`mmagic.datasets.transforms.aug_pixel`¶

Module Contents¶

Classes¶

`BinarizeImage`	Binarize image.
`Clip`	Clip the pixels.
`ColorJitter`	An interface for torch color jitter so that it can be invoked in mmagic
`RandomAffine`	Apply random affine to input images.
`RandomMaskDilation`	Randomly dilate binary masks.
`UnsharpMasking`	Apply unsharp masking to an image or a sequence of images.

class mmagic.datasets.transforms.aug_pixel.BinarizeImage(keys, binary_thr, a_min=0, a_max=1, dtype=np.uint8)[源代码]¶

Bases: mmcv.transforms.BaseTransform

Binarize image.

参数

keys (Sequence[str]) – The images to be binarized.
binary_thr (float) – Threshold for binarization.
a_min (int) – Lower limits of pixel value.
a_max (int) – Upper limits of pixel value.
dtype (np.dtype) – Set the data type of the output. Default: np.uint8

_binarize(img)[源代码]¶

Binarize image.

参数: img (np.ndarray) – Input image.
返回: Output image.
返回类型: img (np.ndarray)

transform(results)[源代码]¶

The transform function of BinarizeImage.

参数: results (dict) – A dict containing the necessary information and data for augmentation.
返回: A dict containing the processed data and information.
返回类型: dict

__repr__()[源代码]¶: Return repr(self).

class mmagic.datasets.transforms.aug_pixel.Clip(keys, a_min=0, a_max=255)[源代码]¶

Bases: mmcv.transforms.BaseTransform

Clip the pixels.

Modified keys are the attributes specified in “keys”.

参数

keys (list[str]) – The keys whose values are clipped.
a_min (int) – Lower limits of pixel value.
a_max (int) – Upper limits of pixel value.

_clip(input_)[源代码]¶

Clip the pixels.

参数: input (Union[List, np.ndarray]) – Pixels to clip.
返回: Clipped pixels.
返回类型: Union[List, np.ndarray]

transform(results)[源代码]¶

transform function.

参数

results (dict) – A dict containing the necessary information and data for augmentation.

返回

A dict with the values of the specified keys are rounded: and clipped.

返回类型

dict

__repr__()[源代码]¶: Return repr(self).

class mmagic.datasets.transforms.aug_pixel.ColorJitter(keys, channel_order='rgb', **kwargs)[源代码]¶

Bases: mmcv.transforms.BaseTransform

An interface for torch color jitter so that it can be invoked in mmagic pipeline.
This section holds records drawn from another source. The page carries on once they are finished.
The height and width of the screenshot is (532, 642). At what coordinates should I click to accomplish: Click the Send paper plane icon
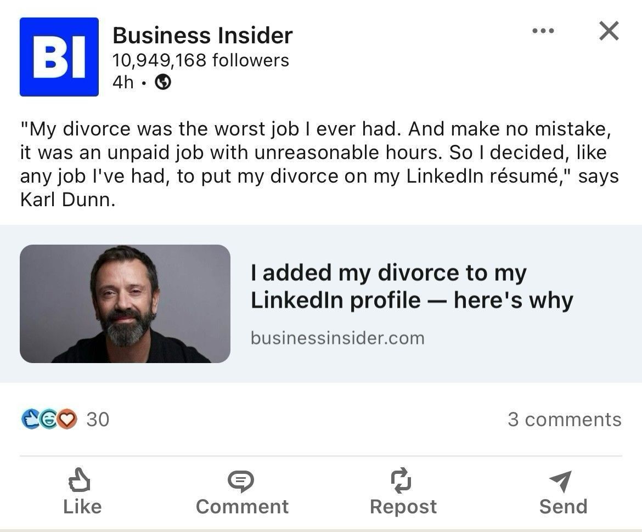562,482

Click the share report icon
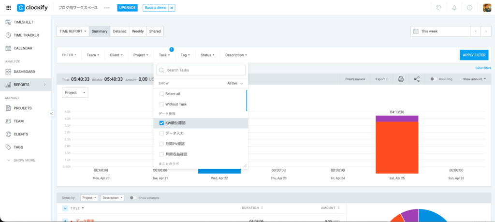coord(417,79)
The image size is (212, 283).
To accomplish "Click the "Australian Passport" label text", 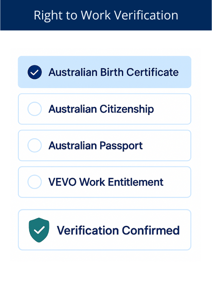I will 95,145.
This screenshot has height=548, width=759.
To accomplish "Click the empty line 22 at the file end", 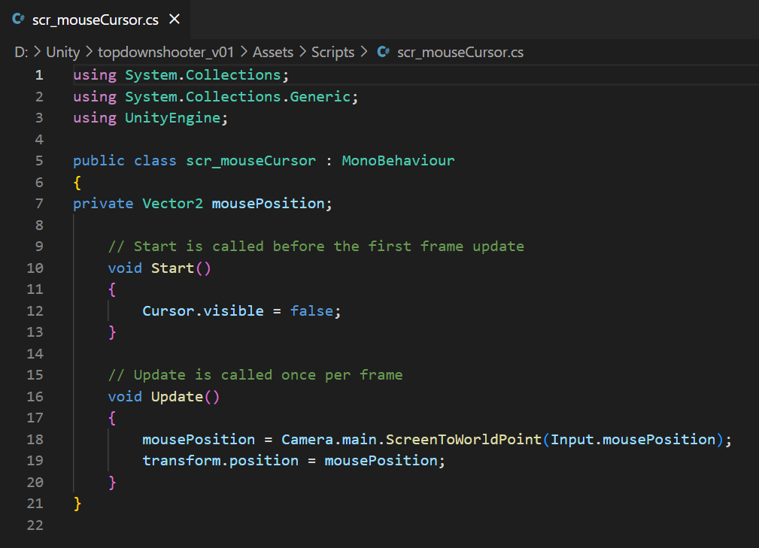I will pos(226,525).
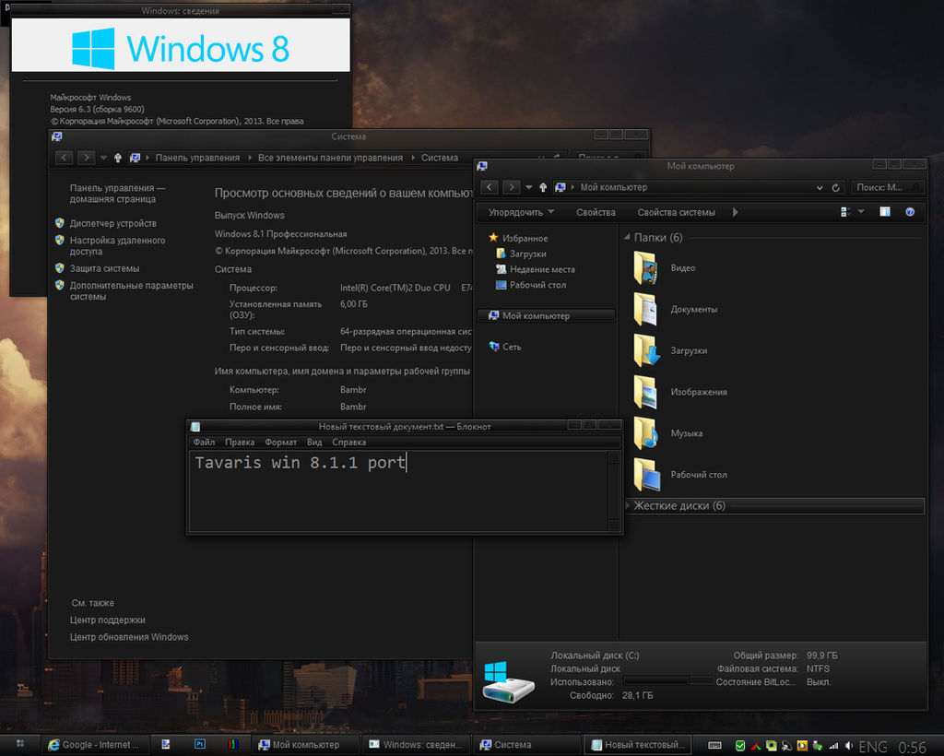
Task: Open the Windows Start button
Action: pos(18,744)
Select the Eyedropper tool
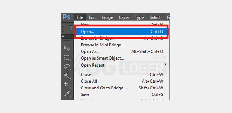The width and height of the screenshot is (232, 113). click(67, 94)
Randomly change the brightness, contrast and saturation of an image. Modified keys are the attributes specified in “keys”.

Required Keys:

[KEYS]

Modified Keys:

[KEYS]

参数

keys (list[str]) – The images to be resized.
channel_order (str) – Order of channel, candidates are ‘bgr’ and ‘rgb’. Default: ‘rgb’.

提示

**kwards follows the args list of torchvision.transforms.ColorJitter.
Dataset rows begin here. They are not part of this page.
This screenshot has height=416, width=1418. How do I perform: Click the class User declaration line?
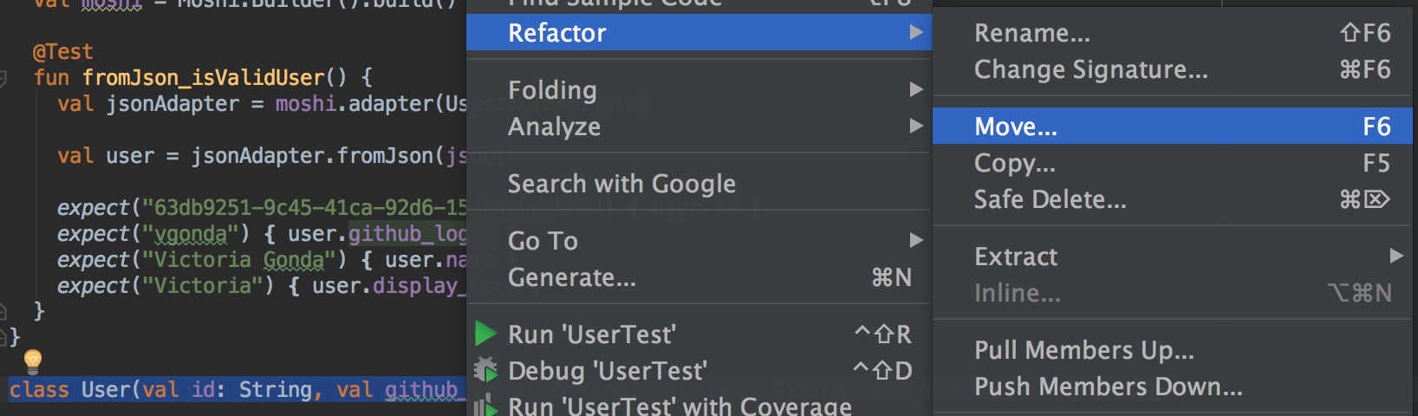tap(234, 390)
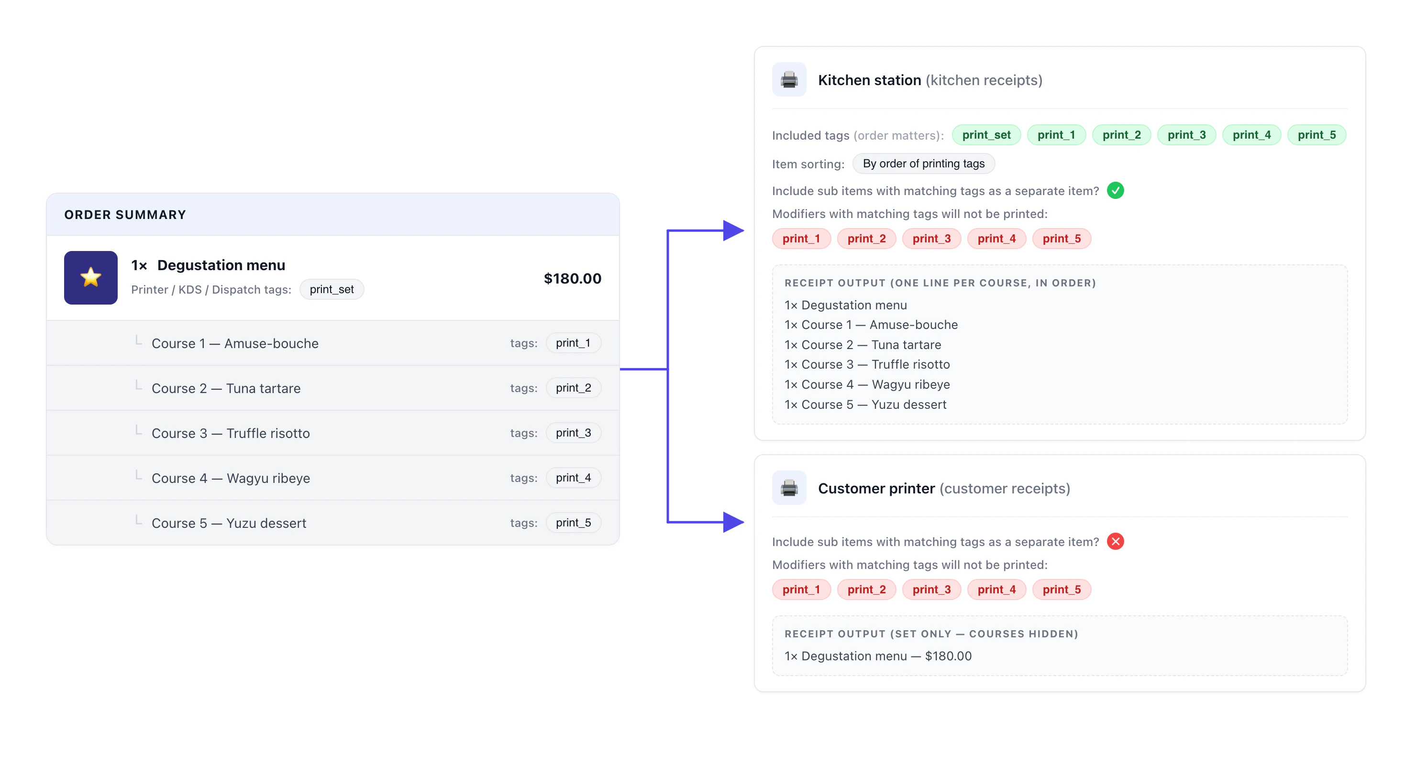The width and height of the screenshot is (1416, 765).
Task: Expand the Course 3 — Truffle risotto row
Action: point(333,433)
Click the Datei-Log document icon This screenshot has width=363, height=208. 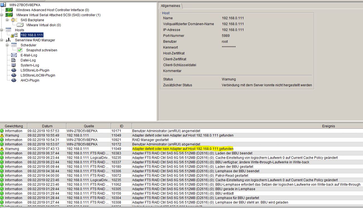point(14,60)
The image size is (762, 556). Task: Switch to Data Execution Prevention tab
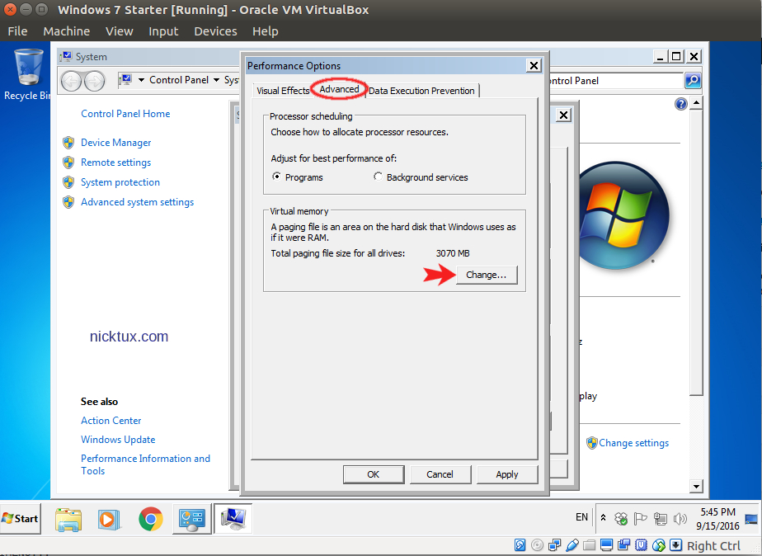421,91
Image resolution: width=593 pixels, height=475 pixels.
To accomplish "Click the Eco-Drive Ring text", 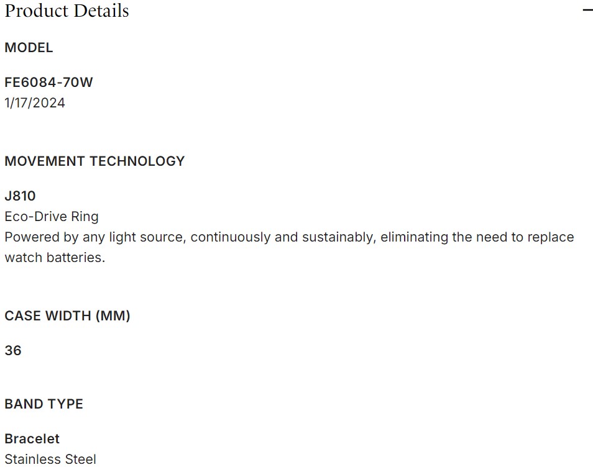I will 52,217.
brightness (float or tuple of float (min, max)): How much to jitter: brightness. brightness_factor is chosen uniformly from [max(0, 1 - brightness), 1 + brightness] or the given [min, max]. Should be non negative numbers.
contrast (float or tuple of float (min, max)): How much to jitter: contrast. contrast_factor is chosen uniformly from [max(0, 1 - contrast), 1 + contrast] or the given [min, max]. Should be non negative numbers.
saturation (float or tuple of float (min, max)): How much to jitter: saturation. saturation_factor is chosen uniformly from [max(0, 1 - saturation), 1 + saturation] or the given [min, max]. Should be non negative numbers.
hue (float or tuple of float (min, max)): How much to jitter hue.: hue_factor is chosen uniformly from [-hue, hue] or the given [min, max]. Should have 0<= hue <= 0.5 or -0.5 <= min <= max <= 0.5.
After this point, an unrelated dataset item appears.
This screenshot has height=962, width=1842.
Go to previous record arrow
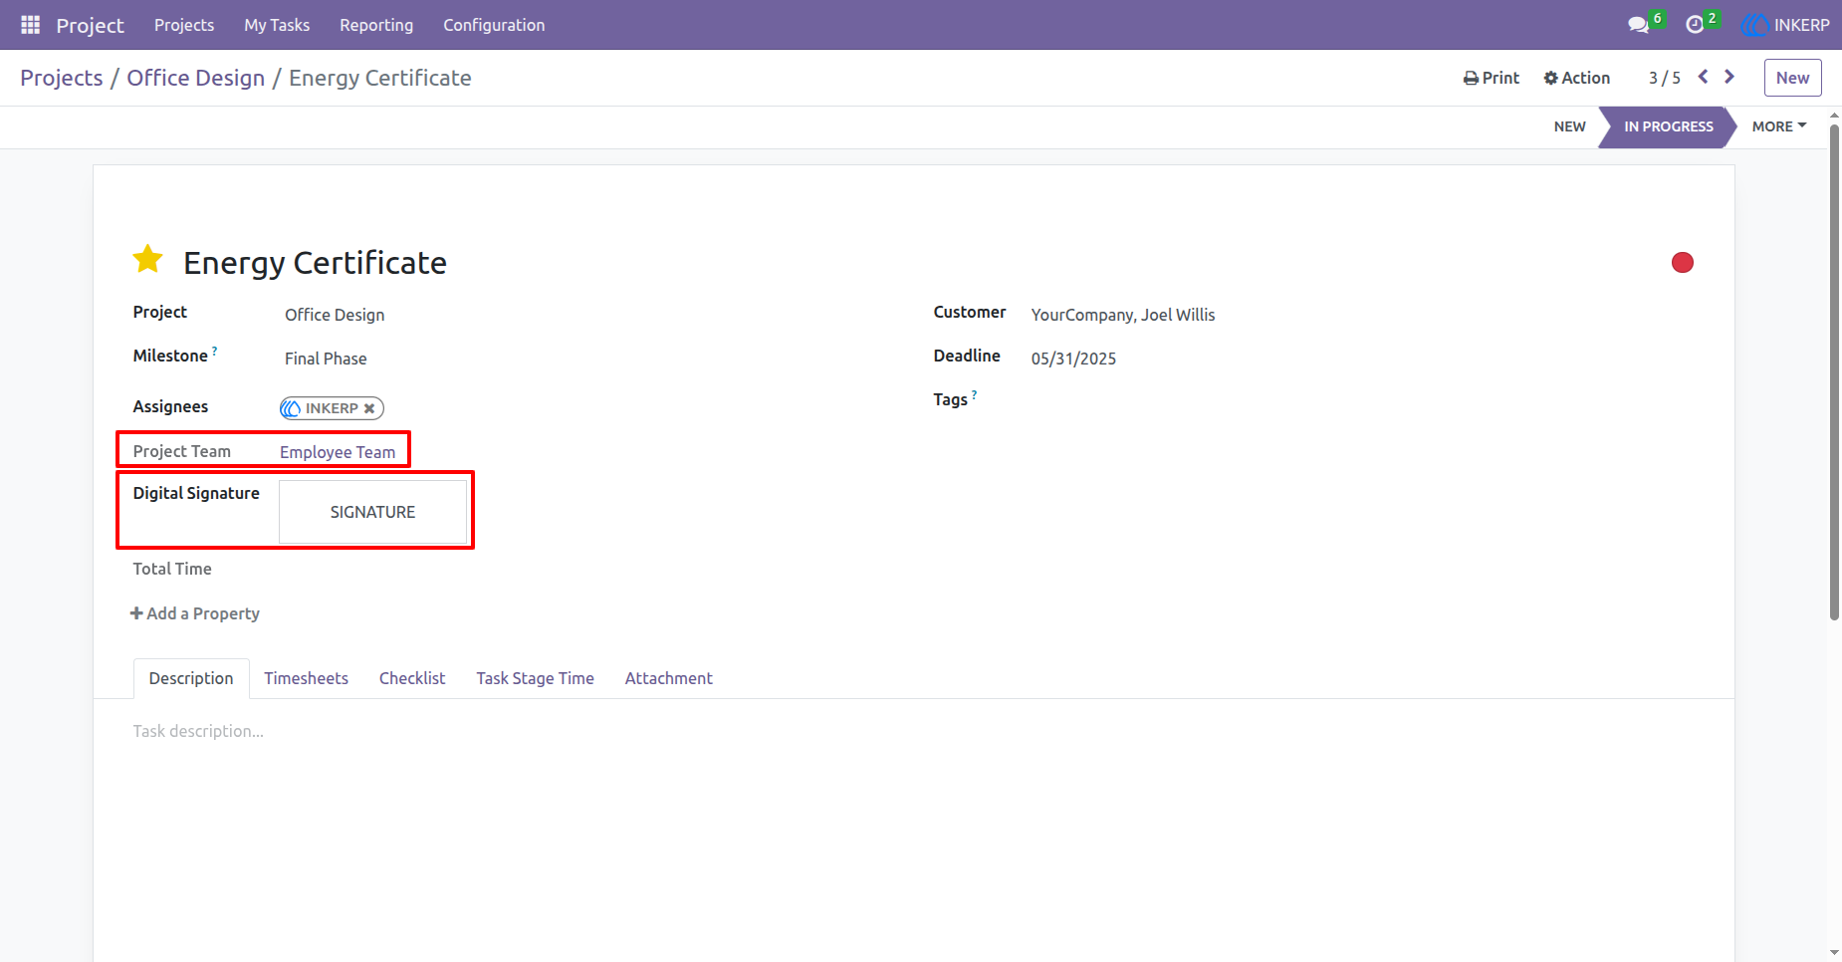[x=1703, y=77]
_color_jitter(image, this_seed)[源代码]¶

Color Jitter Function.

参数

image (np.ndarray) – Image.
this_seed (int) – Seed of torch.

返回

The output image.

返回类型

image (np.ndarray)

transform(results: Dict) → Dict[源代码]¶

The transform function of ColorJitter.

参数: results (dict) – The result dict.
返回: The result dict.
返回类型: dict

__repr__()[源代码]¶: Return repr(self).

class mmagic.datasets.transforms.aug_pixel.RandomAffine(keys, degrees, translate=None, scale=None, shear=None, flip_ratio=None)[源代码]¶

Bases: mmcv.transforms.BaseTransform

Apply random affine to input images.

This class is adopted from https://github.com/pytorch/vision/blob/v0.5.0/torchvision/transforms/ transforms.py#L1015 It should be noted that in https://github.com/Yaoyi-Li/GCA-Matting/blob/master/dataloader/ data_generator.py#L70 random flip is added. See explanation of flip_ratio below. Required keys are the keys in attribute “keys”, modified keys are keys in attribute “keys”.

参数

keys (Sequence[str]) – The images to be affined.
degrees (float | tuple[float]) – Range of degrees to select from. If it is a float instead of a tuple like (min, max), the range of degrees will be (-degrees, +degrees). Set to 0 to deactivate rotations.
translate (tuple, optional) – Tuple of maximum absolute fraction for horizontal and vertical translations. For example translate=(a, b), then horizontal shift is randomly sampled in the range -img_width * a < dx < img_width * a and vertical shift is randomly sampled in the range -img_height * b < dy < img_height * b. Default: None.
scale (tuple, optional) – Scaling factor interval, e.g (a, b), then scale is randomly sampled from the range a <= scale <= b. Default: None.
shear (float | tuple[float], optional) – Range of shear degrees to select from. If shear is a float, a shear parallel to the x axis and a shear parallel to the y axis in the range (-shear, +shear) will be applied. Else if shear is a tuple of 2 values, a x-axis shear and a y-axis shear in (shear[0], shear[1]) will be applied. Default: None.
flip_ratio (float, optional) – Probability of the image being flipped. The flips in horizontal direction and vertical direction are independent. The image may be flipped in both directions. Default: None.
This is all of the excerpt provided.